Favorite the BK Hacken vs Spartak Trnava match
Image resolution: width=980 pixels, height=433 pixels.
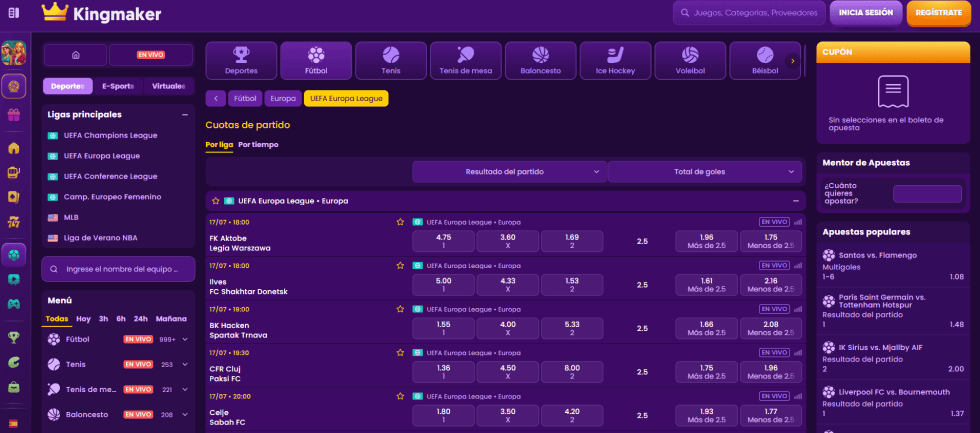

---

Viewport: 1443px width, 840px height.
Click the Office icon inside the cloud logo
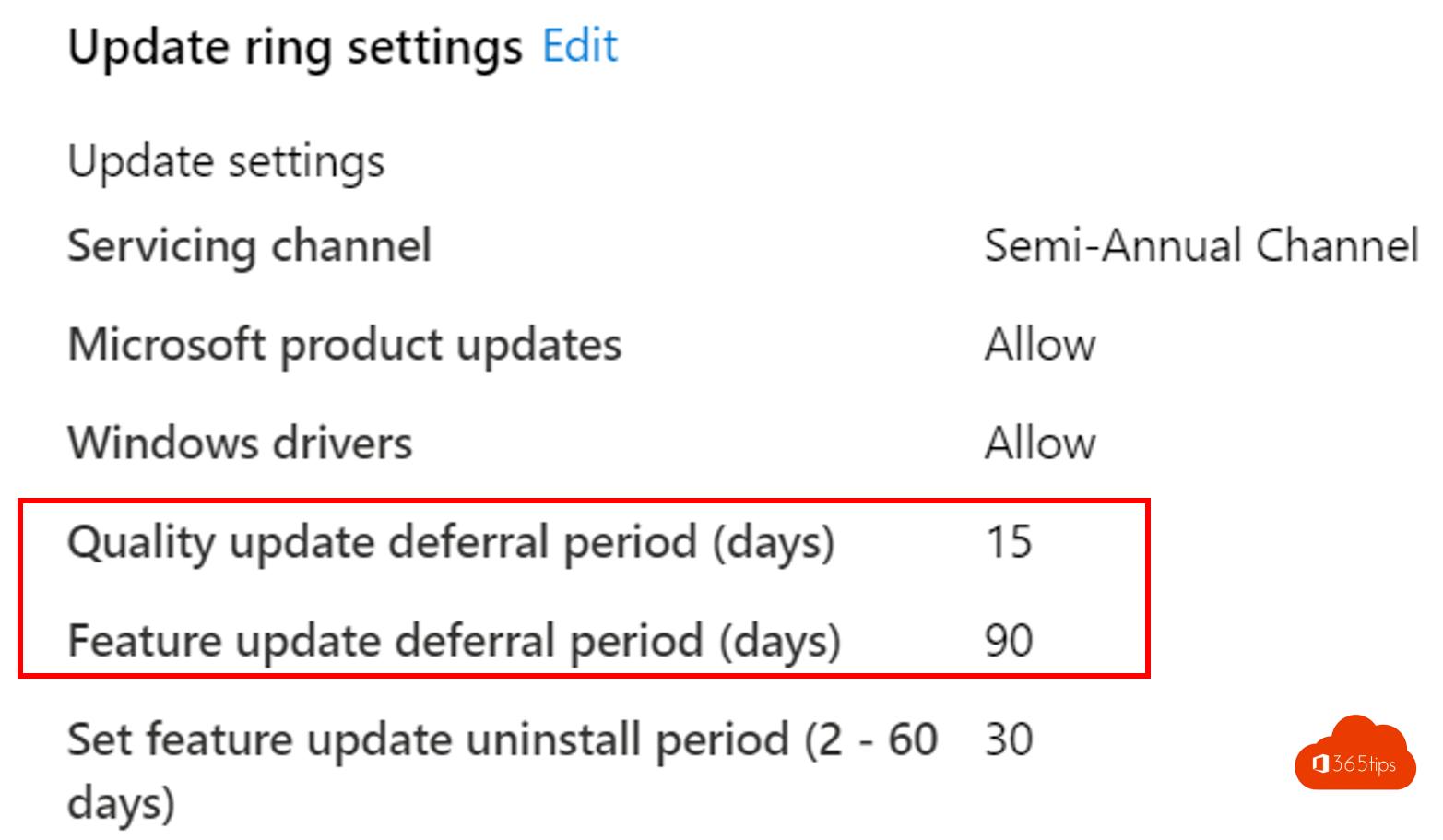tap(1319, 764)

• [To do]: For this exercise, output exactly the lines above from the line with "Favorite the BK" to the line with "Image resolution: width=980", counting both, and leave out the rest.

• [Output]:
Favorite the BK Hacken vs Spartak Trnava match
Image resolution: width=980 pixels, height=433 pixels.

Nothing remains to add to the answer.